Quelle:
= = =

Bild: Cowboys in bürgerlich: George (Jesse Plemons) und Rose Burbank (Kirsten …
Montana, 1925. Als George Burbank (Jesse Plemons) heimlich die Witwe Rose
(Kirsten Dunst) heiratet, beginnt dessen brutaler Bruder Phil (Benedict
Cumberbatch), mit dem er die gemeinsame Ranch führt, einen Psychoterror
gegen die Frau, bei dem er versucht, deren jugendlichen Sohn Peter (Kodi
Smit-McPhee) für seine Zwecke einzuspannen. Die neuseeländische
Filmemacherin Jane Campion, 67, mit „The Piano“ und „Top of the Lake“
bislang vor allem für komplexe Frauenporträts bekannt, adaptiert mit dem
Roman „Die Gewalt der Hunde“ von Thomas Savage einen komplexen Spätwestern
über männlichen Selbsthass und queere Selbstfindung.
Nach seiner [1][Weltpremiere auf dem Filmfest von Venedig im September, wo
Jane Campion mit dem Silbernen Löwen für die beste Regie ausgezeichnet]
wurde, ist „The Power of the Dog“ jetzt auf Netflix zu sehen.
taz: Mrs. Campion, Sie ließen uns lange warten. „The Power of the Dog“ ist
Ihr erster Spielfilm in elf Jahren …
Jane Campion: Na ja, ich war alles andere als untätig in der Zeit.
Nach „Bright Star“ 2009 drehten Sie zwei Staffeln der [2][Serie „Top of t…
Lake“]. Wollten Sie jetzt bewusst zurück zur kürzeren Form?
Ich habe sehr genossen, dass im Fernsehen eine größere Freiheit herrscht
für gewagtere, anspruchsvollere Stoffe, an die sich viele Filmstudios nicht
mehr wagen. Heute ist es kaum noch möglich, eine Geschichte fürs Kino zu
verfilmen, die komplex ist und viele Figuren mit widersprüchlichen
Standpunkten hat. Bei Serien ist das kein Problem, im Gegenteil, die
Streamingdienste und Sender gieren geradezu danach. Aber ich war das lange
Erzählen auch etwas satt, es ist ermüdend, eine ganze Serie zu inszenieren.
Hier wurde ich wieder daran erinnert, wie wundervoll eine Zeitspanne von
zwei Stunden sein kann.
Der Roman „Die Gewalt der Hunde“ von Thomas Savage ist ein überraschender
Stoff für Sie. Was hat Sie daran interessiert?
Es war wie ein Energieschub, den ich beim Lesen spürte, der mich in
Bewegung versetzte. Und eine gehörige Portion Angst. Weil die Geschichte so
komplex ist, hatte ich lange Zeit das Gefühl, wie am Rand einer Klippe zu
stehen. Eine Weile hatte ich sehr verstörende Träume. Es hat mich
buchstäblich verfolgt, noch lange nach der Lektüre. Thomas Savage ist
selbst im Südwesten Montanas aufgewachsen und seine Vertrautheit mit der
Gegend und dem Menschenschlag ist auf jeder Seite spürbar, da ist nichts
bloß behauptet. Gleichzeitig sind die Charaktere sehr komplex und
ambivalent.

= = =

Aufgabe: Schreiben Sie aus dem Interview über „The Power of the Dog“ die Stelle ab, die mit „Hier wurde ich“ beginnt und bis einschließlich „ambivalent.“ reicht.

Vorliegende Liste:
= = =

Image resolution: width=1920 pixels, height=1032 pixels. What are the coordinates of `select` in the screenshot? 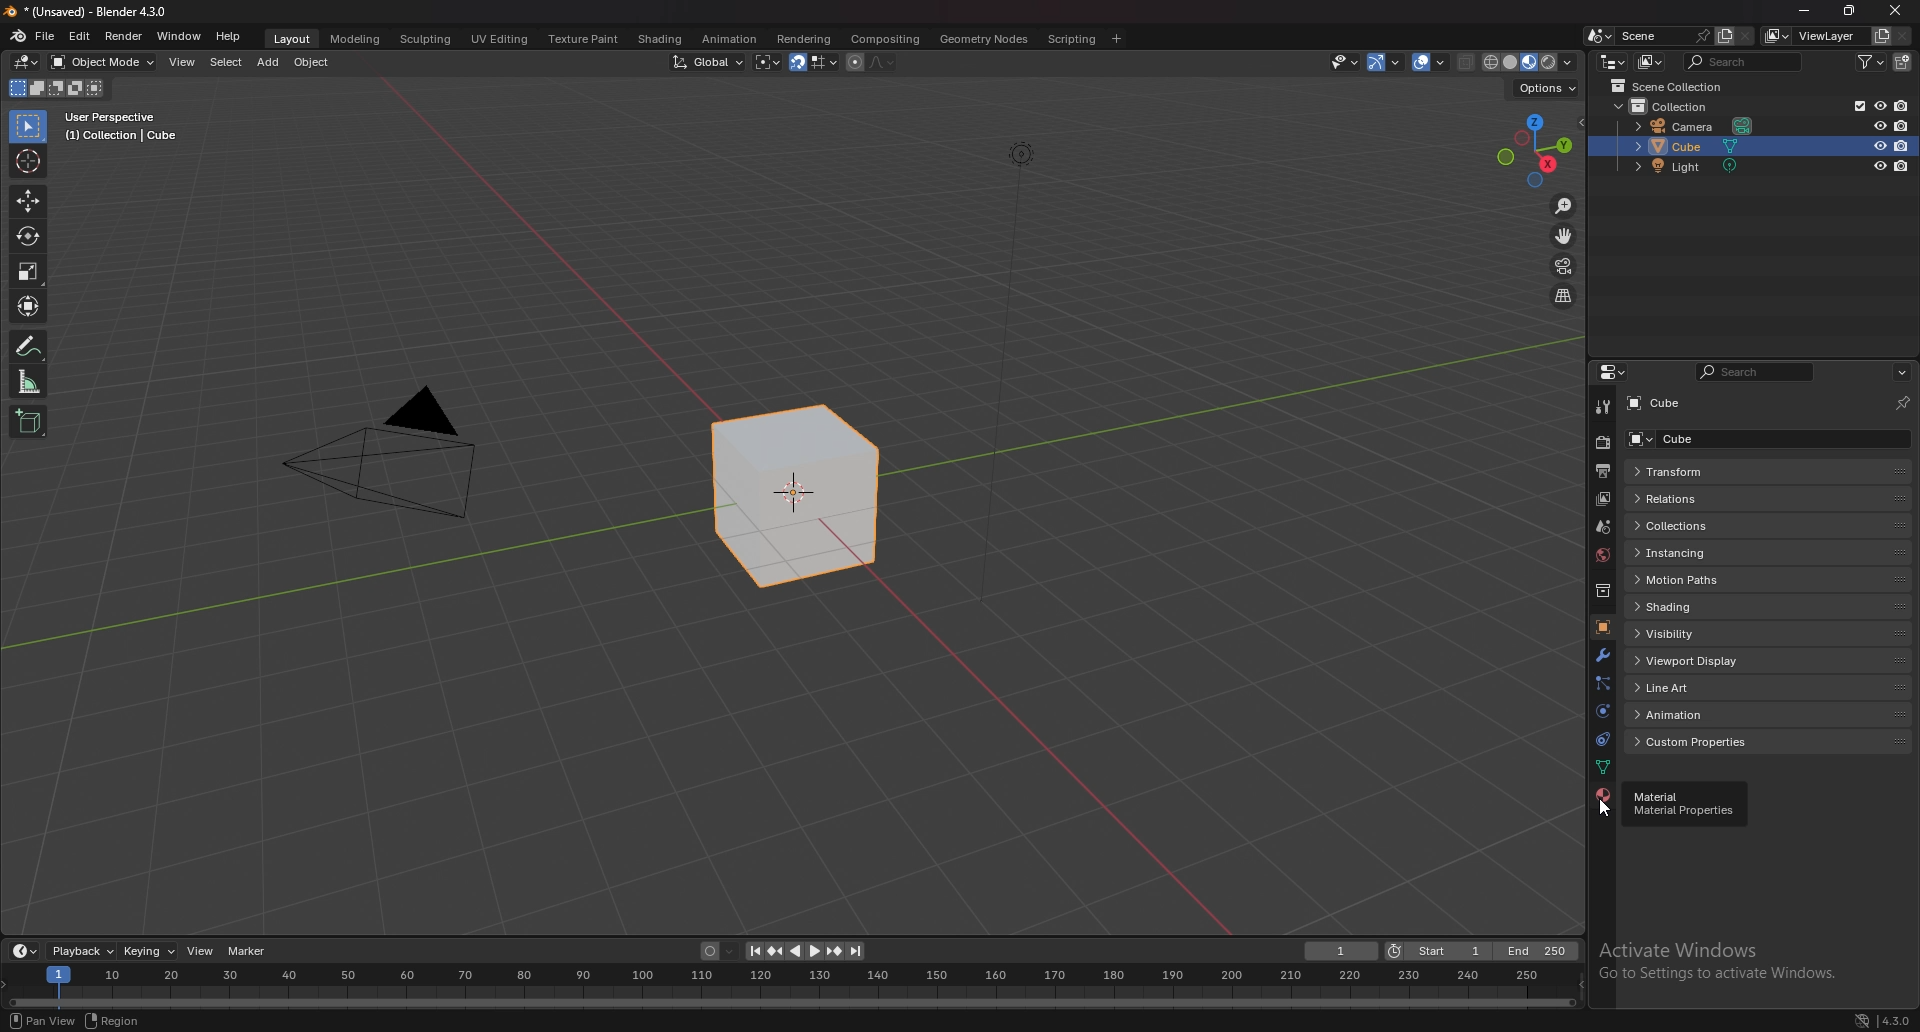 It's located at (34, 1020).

= = =

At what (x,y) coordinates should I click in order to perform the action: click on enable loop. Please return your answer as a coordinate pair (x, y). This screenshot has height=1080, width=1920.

= = =

Schriftliche Antwort:
Hier wurde ich wieder daran erinnert, wie wundervoll eine Zeitspanne von
zwei Stunden sein kann.
Der Roman „Die Gewalt der Hunde“ von Thomas Savage ist ein überraschender
Stoff für Sie. Was hat Sie daran interessiert?
Es war wie ein Energieschub, den ich beim Lesen spürte, der mich in
Bewegung versetzte. Und eine gehörige Portion Angst. Weil die Geschichte so
komplex ist, hatte ich lange Zeit das Gefühl, wie am Rand einer Klippe zu
stehen. Eine Weile hatte ich sehr verstörende Träume. Es hat mich
buchstäblich verfolgt, noch lange nach der Lektüre. Thomas Savage ist
selbst im Südwesten Montanas aufgewachsen und seine Vertrautheit mit der
Gegend und dem Menschenschlag ist auf jeder Seite spürbar, da ist nichts
bloß behauptet. Gleichzeitig sind die Charaktere sehr komplex und
ambivalent.